§ **PASSAGE SHOWN**:
It’s Official: British Jets to Fly From French Carrier



Wow, it actually happened. After months of discussions on the matter, Britain and France have signed a 50-year defense cooperation agreement promising to form a joint expeditionary force, share aircraft carriers and more, according to the New York Times. 

Britain and France signed defense agreements on Tuesday that promised cooperation far beyond anything achieved previously in 60 years of NATO cooperation, including the creation of a joint expeditionary force, shared use of aircraft carriers and combined efforts to improve the safety and effectiveness of their nuclear weapons.

It gets better:

The agreements envisaged a new combined force available for deployment at times of international crisis that is expected to involve about 5,000 service members from each nation, with land, sea and air components, and rotating French and British commanders. The pacts also foresee each nation alternating in putting a single aircraft carrier to sea, with the vessels operating as bases for French, British and American aircraft in times of need.

I’ll refrain from making a reference to Nelson.

The article goes on to say that while the two nations will collaborate on nuclear weapons they will absolutely retain their operational sovereignty (kind of a no-brainer when it comes to nukes). It also points out that the pact may give the two greater negotiating power in buying weapons.

§ **EXERCISE TASK 1**: In the post on the British-French defense agreement, about how many service members from each nation is the joint force expected to involve?
§ **EXERCISE TASK 2**: Write the next part of the post on the British-French defense agreement, picking up after its last sentence.

§ **PROVIDED MATERIAL**:
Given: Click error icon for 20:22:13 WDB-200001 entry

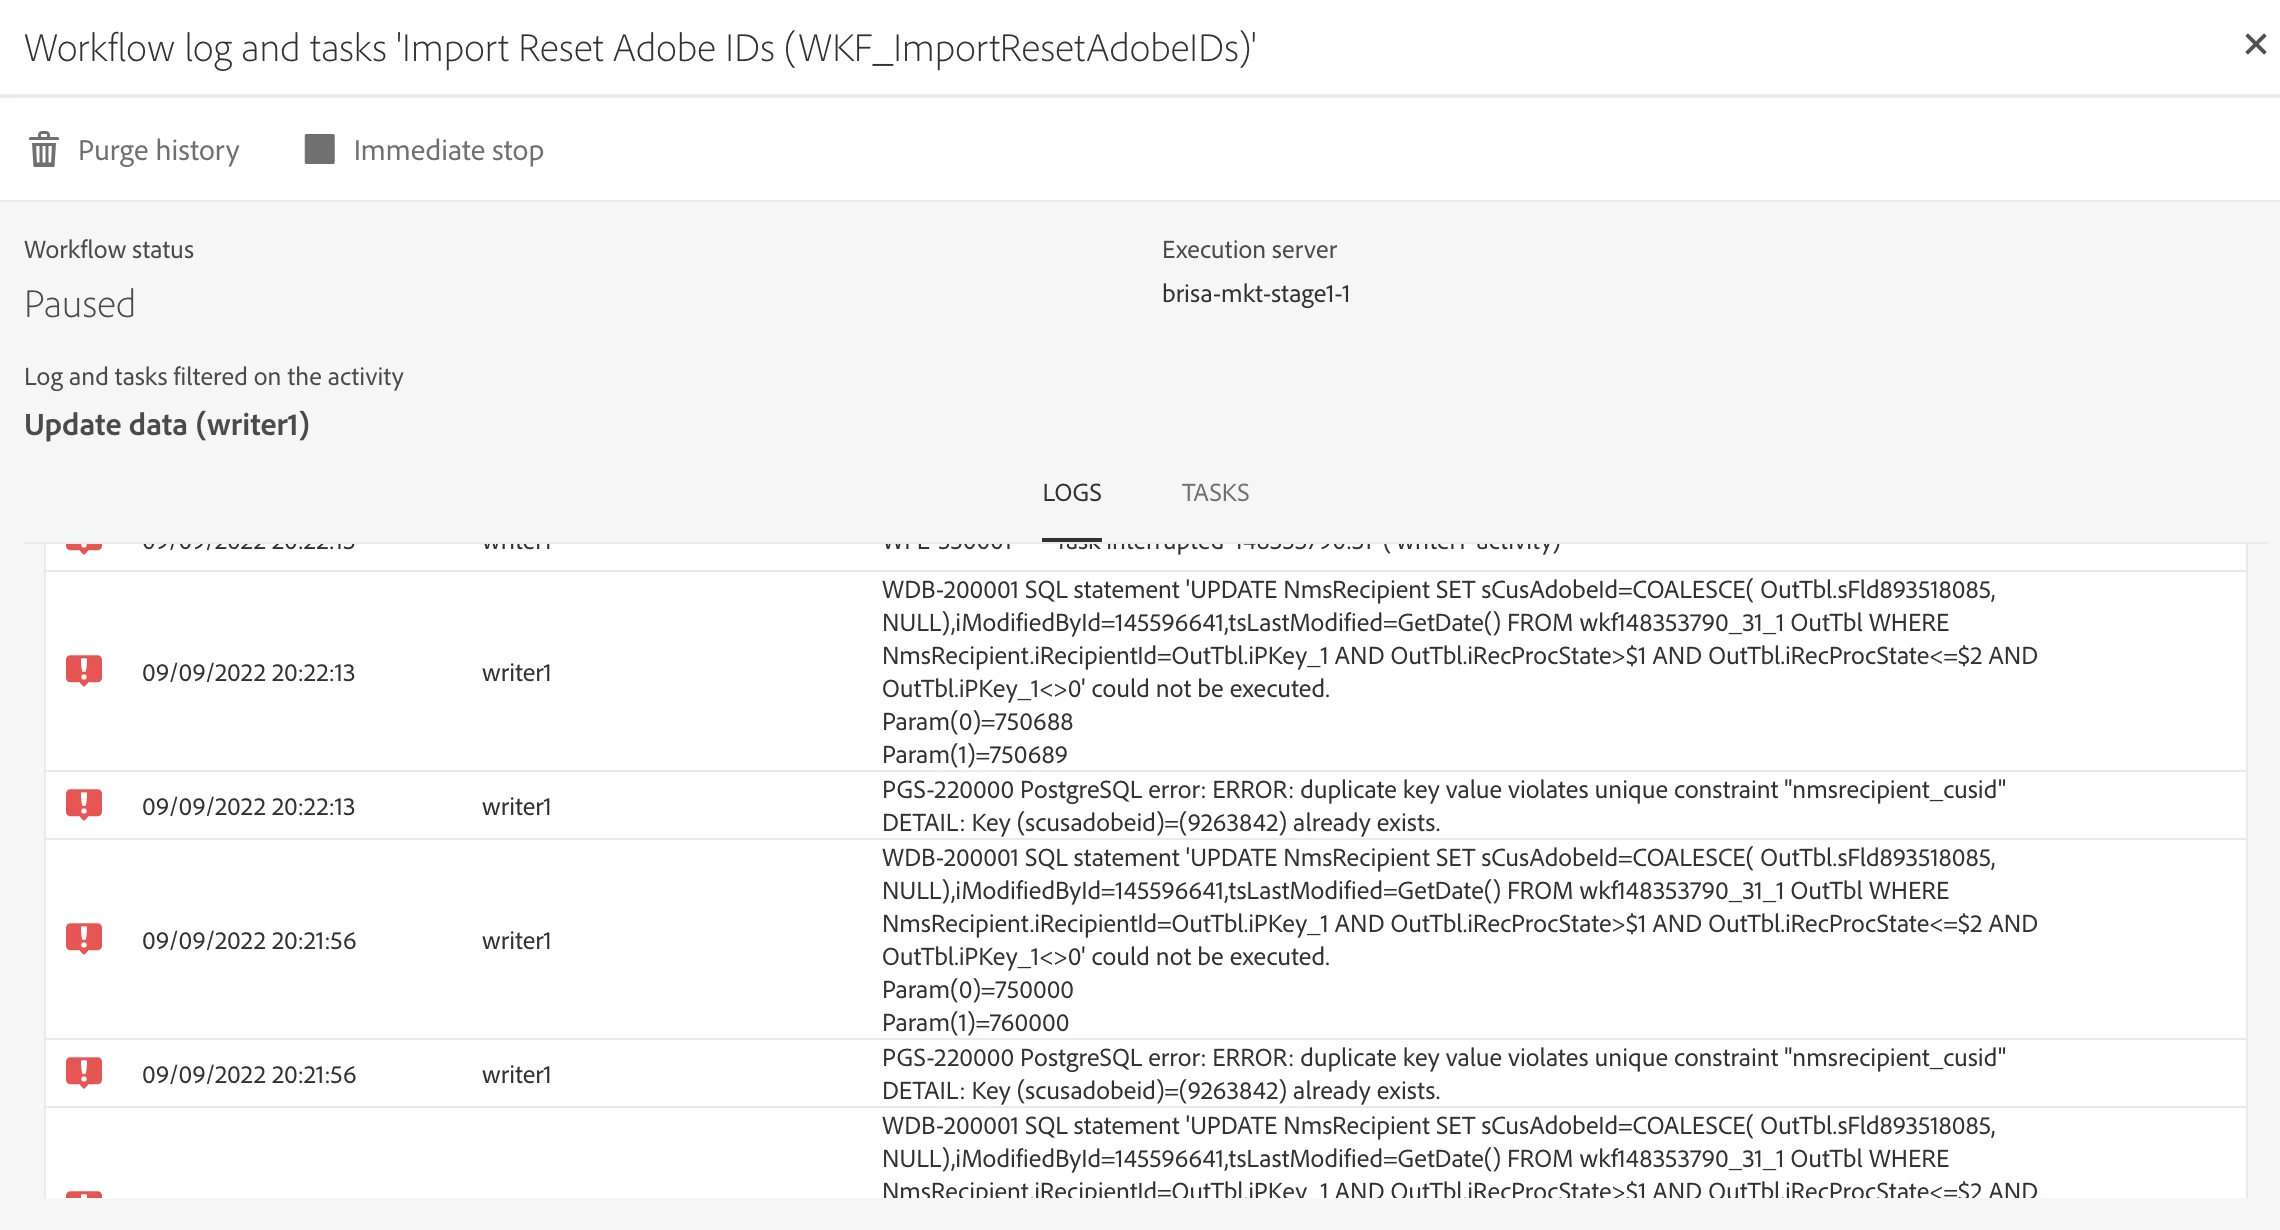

§ **TASK OUTPUT 1**: About 5,000.

§ **TASK OUTPUT 2**:
The cooperation pact was set to last 50 years and could transform the way the countries project force, fight wars and compete for defense contracts with the United States. One goal appeared to be to give the two militaries greater buying power to support the struggling European defense industry.

Mr. Cameron, who has navigated deep hostilities to European integration and deep skepticism toward France in his Conservative Party, emphasized the budgetary benefits, saying the agreements would contribute savings of “millions of pounds” to Britain’s plan to make deep cuts in its $60 billion defense budget.

But don’t forget this!

Previous efforts at military cooperation between the countries have more often faltered than succeeded. In the late 1990s, Tony Blair, then Britain’s prime minister, and Jacques Chirac, then France’s president, promised deeper defense cooperation, but the understanding was undone by differences over the Iraq war. In both countries, there are significant political forces arrayed against anything that smacks of too close a military partnership with the age-old foe.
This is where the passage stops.